**Challenge:** Put each line of the data below into a JSON list of strings, one string per line, and omit any blank lines.

═════ Exercise material

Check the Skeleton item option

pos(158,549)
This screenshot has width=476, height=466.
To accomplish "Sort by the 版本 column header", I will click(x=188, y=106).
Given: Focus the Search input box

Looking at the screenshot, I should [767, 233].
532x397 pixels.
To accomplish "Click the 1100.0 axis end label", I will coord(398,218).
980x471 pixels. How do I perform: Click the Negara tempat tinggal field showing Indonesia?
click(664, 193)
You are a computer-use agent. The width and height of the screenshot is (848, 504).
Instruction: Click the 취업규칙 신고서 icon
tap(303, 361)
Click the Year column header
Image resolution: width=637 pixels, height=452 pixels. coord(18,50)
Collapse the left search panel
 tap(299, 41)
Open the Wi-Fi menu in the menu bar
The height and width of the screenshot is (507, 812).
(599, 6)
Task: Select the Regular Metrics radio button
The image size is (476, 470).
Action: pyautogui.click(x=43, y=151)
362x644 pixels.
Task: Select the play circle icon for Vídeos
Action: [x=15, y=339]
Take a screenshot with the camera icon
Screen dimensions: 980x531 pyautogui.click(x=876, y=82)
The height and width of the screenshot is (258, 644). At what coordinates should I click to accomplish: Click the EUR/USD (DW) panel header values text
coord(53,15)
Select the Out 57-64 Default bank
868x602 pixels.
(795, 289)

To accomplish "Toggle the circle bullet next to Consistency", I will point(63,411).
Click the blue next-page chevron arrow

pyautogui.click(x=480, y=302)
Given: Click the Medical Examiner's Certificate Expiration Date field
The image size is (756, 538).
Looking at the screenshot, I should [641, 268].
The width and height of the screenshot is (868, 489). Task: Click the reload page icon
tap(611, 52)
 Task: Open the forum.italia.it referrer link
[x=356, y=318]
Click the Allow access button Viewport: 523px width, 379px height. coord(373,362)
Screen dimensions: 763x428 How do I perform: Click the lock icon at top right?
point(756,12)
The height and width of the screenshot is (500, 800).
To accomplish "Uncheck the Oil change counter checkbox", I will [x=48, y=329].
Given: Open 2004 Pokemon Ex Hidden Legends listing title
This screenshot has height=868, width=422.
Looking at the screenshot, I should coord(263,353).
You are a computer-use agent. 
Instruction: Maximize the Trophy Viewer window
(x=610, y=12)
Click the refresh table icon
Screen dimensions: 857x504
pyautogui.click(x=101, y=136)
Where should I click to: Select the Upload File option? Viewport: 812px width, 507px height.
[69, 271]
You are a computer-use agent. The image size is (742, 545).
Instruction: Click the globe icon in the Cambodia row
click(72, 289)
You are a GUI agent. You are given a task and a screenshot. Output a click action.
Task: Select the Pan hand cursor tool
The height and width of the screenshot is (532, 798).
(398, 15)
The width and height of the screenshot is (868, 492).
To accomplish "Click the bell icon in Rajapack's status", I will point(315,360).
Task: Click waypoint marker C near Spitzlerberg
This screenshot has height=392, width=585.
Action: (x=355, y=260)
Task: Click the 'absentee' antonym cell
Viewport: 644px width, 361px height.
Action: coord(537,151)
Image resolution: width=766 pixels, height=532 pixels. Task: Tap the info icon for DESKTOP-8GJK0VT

══════════

**Answer to this problem:**
[
  "Check the Skeleton item option",
  "pos(158,549)",
  "This screenshot has width=476, height=466.",
  "To accomplish \"Sort by the 版本 column header\", I will click(x=188, y=106).",
  "Given: Focus the Search input box",
  "Looking at the screenshot, I should [767, 233].",
  "532x397 pixels.",
  "To accomplish \"Click the 1100.0 axis end label\", I will coord(398,218).",
  "980x471 pixels. How do I perform: Click the Negara tempat tinggal field showing Indonesia?",
  "click(664, 193)",
  "You are a computer-use agent. The width and height of the screenshot is (848, 504).",
  "Instruction: Click the 취업규칙 신고서 icon",
  "tap(303, 361)",
  "Click the Year column header",
  "Image resolution: width=637 pixels, height=452 pixels. coord(18,50)",
  "Collapse the left search panel",
  " tap(299, 41)",
  "Open the Wi-Fi menu in the menu bar",
  "The height and width of the screenshot is (507, 812).",
  "(599, 6)",
  "Task: Select the Regular Metrics radio button",
  "The image size is (476, 470).",
  "Action: pyautogui.click(x=43, y=151)",
  "362x644 pixels.",
  "Task: Select the play circle icon for Vídeos",
  "Action: [x=15, y=339]",
  "Take a screenshot with the camera icon",
  "Screen dimensions: 980x531 pyautogui.click(x=876, y=82)",
  "The height and width of the screenshot is (258, 644). At what coordinates should I click to accomplish: Click the EUR/USD (DW) panel header values text",
  "coord(53,15)",
  "Select the Out 57-64 Default bank",
  "868x602 pixels.",
  "(795, 289)",
  "To accomplish \"Toggle the circle bullet next to Consistency\", I will point(63,411).",
  "Click the blue next-page chevron arrow",
  "pyautogui.click(x=480, y=302)",
  "Given: Click the Medical Examiner's Certificate Expiration Date field",
  "The image size is (756, 538).",
  "Looking at the screenshot, I should [641, 268].",
  "The width and height of the screenshot is (868, 489). Task: Click the reload page icon",
  "tap(611, 52)",
  " Task: Open the forum.italia.it referrer link",
  "[x=356, y=318]",
  "Click the Allow access button Viewport: 523px width, 379px height. coord(373,362)",
  "Screen dimensions: 763x428 How do I perform: Click the lock icon at top right?",
  "point(756,12)",
  "The height and width of the screenshot is (500, 800).",
  "To accomplish \"Uncheck the Oil change counter checkbox\", I will [x=48, y=329].",
  "Given: Open 2004 Pokemon Ex Hidden Legends listing title",
  "This screenshot has height=868, width=422.",
  "Looking at the screenshot, I should coord(263,353).",
  "You are a computer-use agent. ",
  "Instruction: Maximize the Trophy Viewer window",
  "(x=610, y=12)",
  "Click the refresh table icon",
  "Screen dimensions: 857x504",
  "pyautogui.click(x=101, y=136)",
  "Where should I click to: Select the Upload File option? Viewport: 812px width, 507px height.",
  "[69, 271]",
  "You are a computer-use agent. The image size is (742, 545).",
  "Instruction: Click the globe icon in the Cambodia row",
  "click(72, 289)",
  "You are a GUI agent. You are given a task and a screenshot. Output a click action.",
  "Task: Select the Pan hand cursor tool",
  "The height and width of the screenshot is (532, 798).",
  "(398, 15)",
  "The width and height of the screenshot is (868, 492).",
  "To accomplish \"Click the bell icon in Rajapack's status\", I will point(315,360).",
  "Task: Click waypoint marker C near Spitzlerberg",
  "This screenshot has height=392, width=585.",
  "Action: (x=355, y=260)",
  "Task: Click the 'absentee' antonym cell",
  "Viewport: 644px width, 361px height.",
  "Action: coord(537,151)",
  "Image resolution: width=766 pixels, height=532 pixels. Task: Tap the info icon for DESKTOP-8GJK0VT"
]